[Start of Attachment]

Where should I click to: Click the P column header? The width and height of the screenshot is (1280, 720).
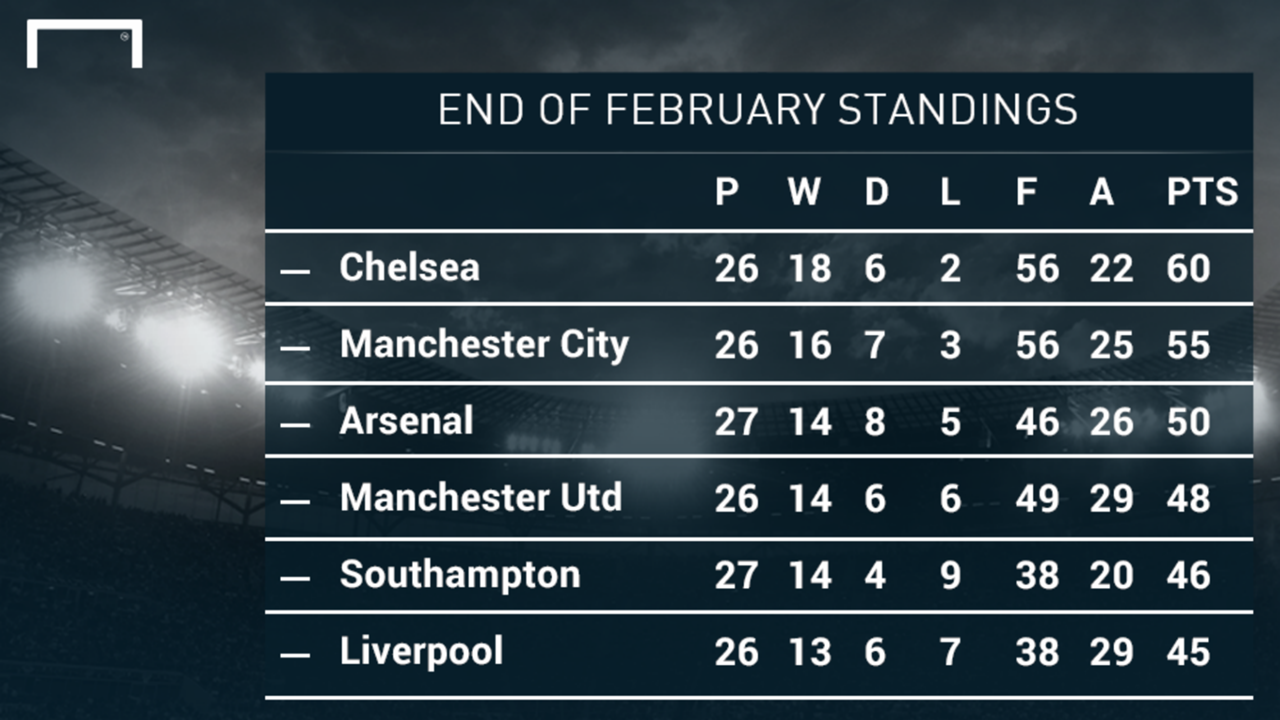(x=727, y=192)
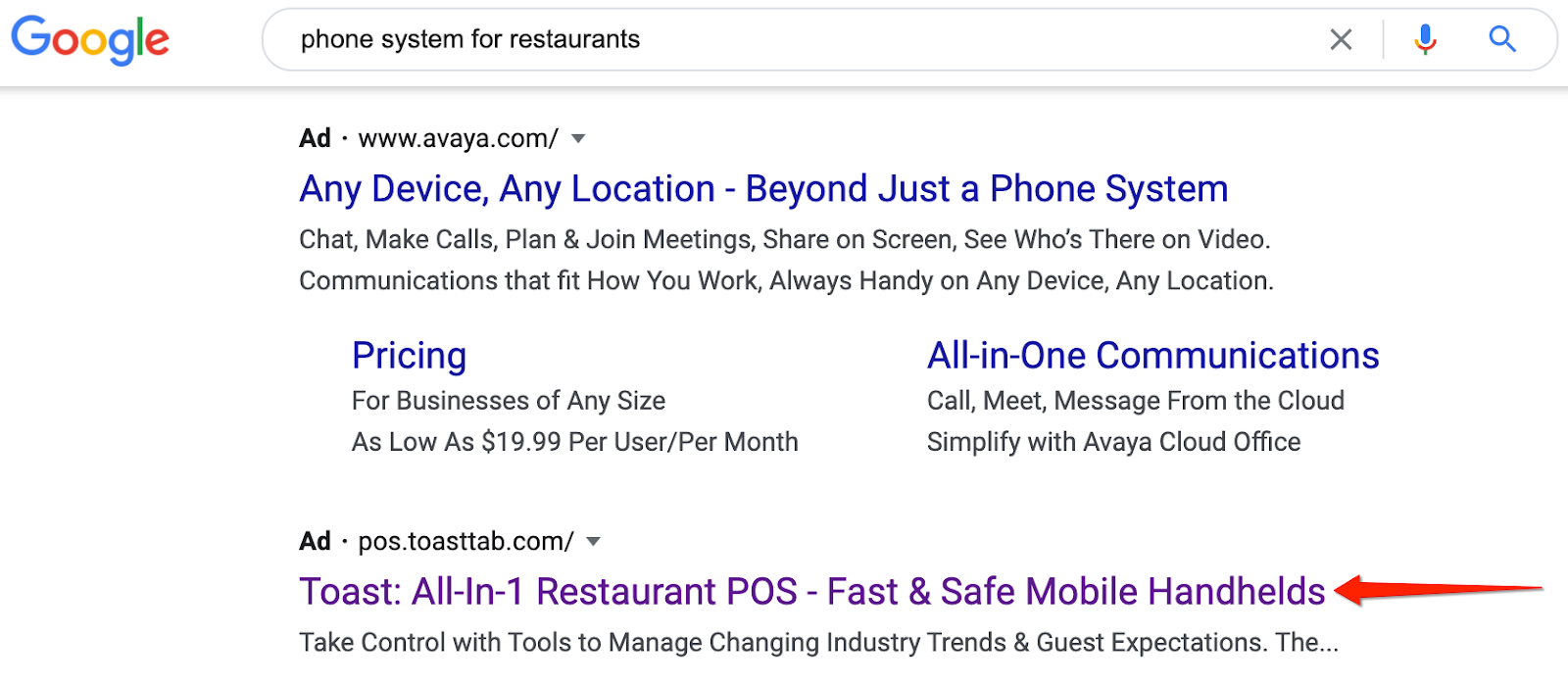This screenshot has height=686, width=1568.
Task: Open the Avaya ad headline link
Action: [763, 189]
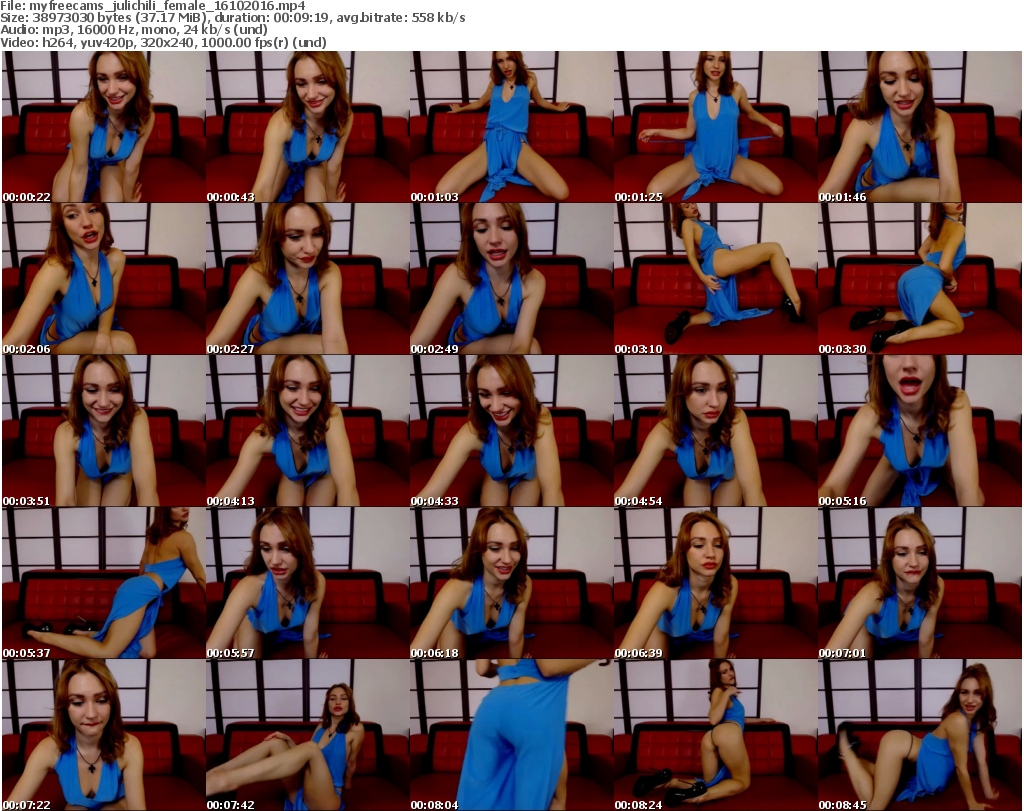The width and height of the screenshot is (1024, 811).
Task: Select the frame marked 00:05:16
Action: click(919, 431)
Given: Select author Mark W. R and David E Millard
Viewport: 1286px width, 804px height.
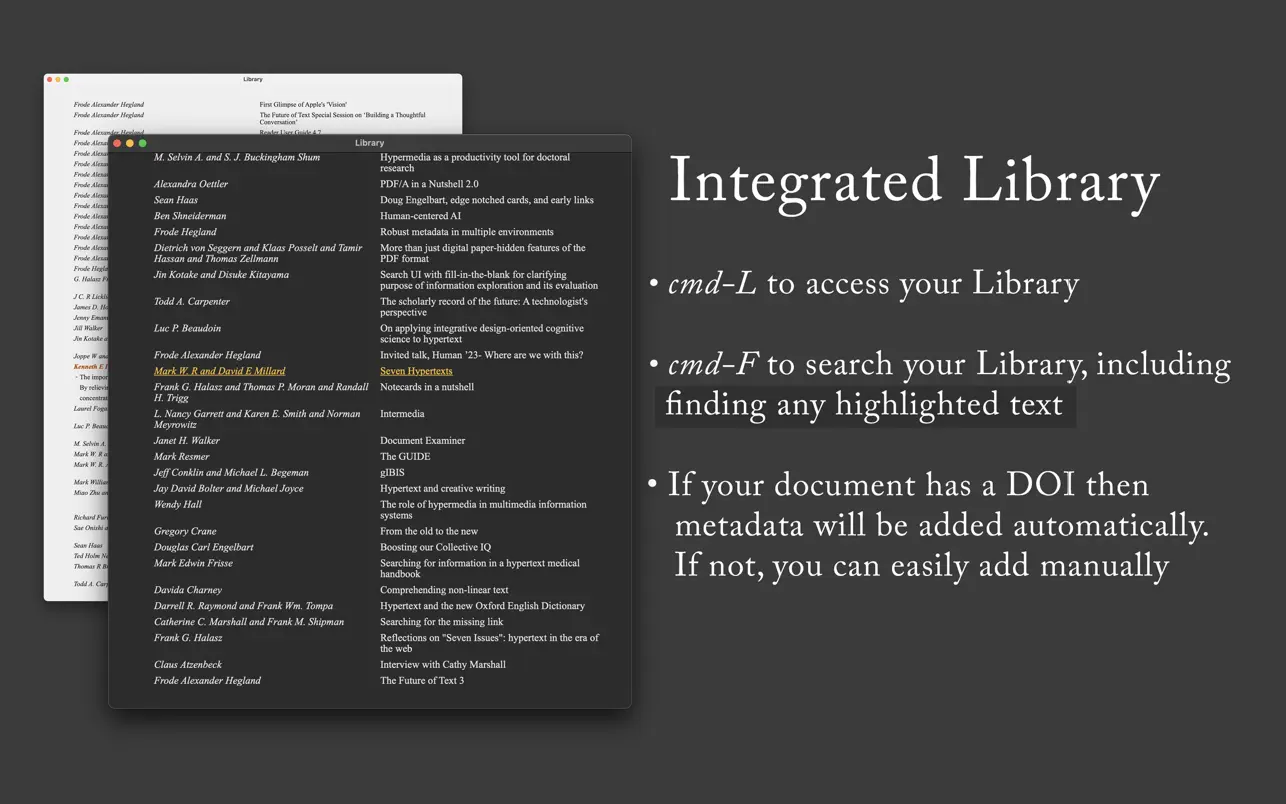Looking at the screenshot, I should (x=219, y=371).
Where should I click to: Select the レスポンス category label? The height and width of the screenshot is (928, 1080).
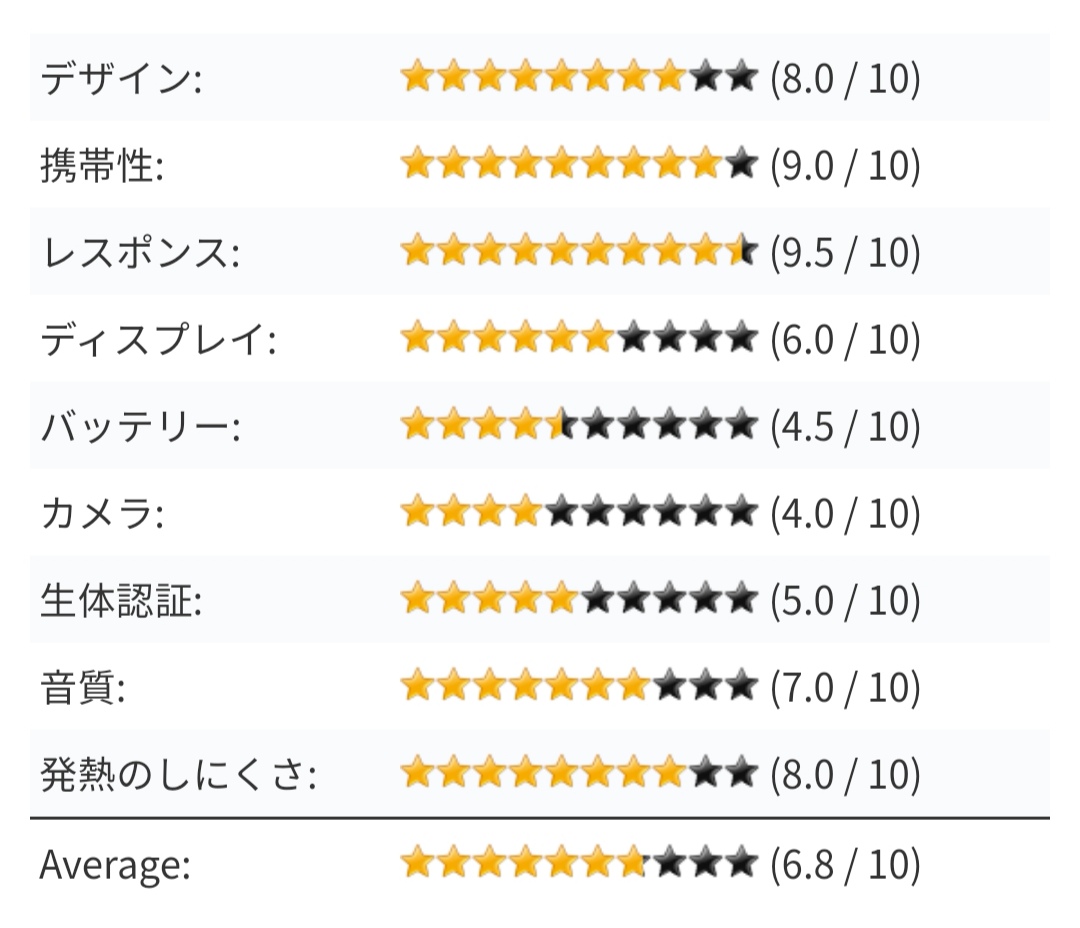click(x=140, y=252)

[End of Attachment]

* _What needs to be done_:
Copy out the listing above exactly, and keep the pictures out of it.

* _Exercise output_:
Where should I click to: Click the P column header? The width and height of the screenshot is (1280, 720).
(x=727, y=192)
This screenshot has height=686, width=1568.
Task: Open the Avaya ad headline link
Action: [763, 189]
The width and height of the screenshot is (1024, 811).
Task: Select the frame marked 00:05:16
Action: click(919, 431)
Given: Select author Mark W. R and David E Millard
Viewport: 1286px width, 804px height.
Looking at the screenshot, I should (x=219, y=371).
Where should I click to: Select the レスポンス category label? The height and width of the screenshot is (928, 1080).
click(x=140, y=252)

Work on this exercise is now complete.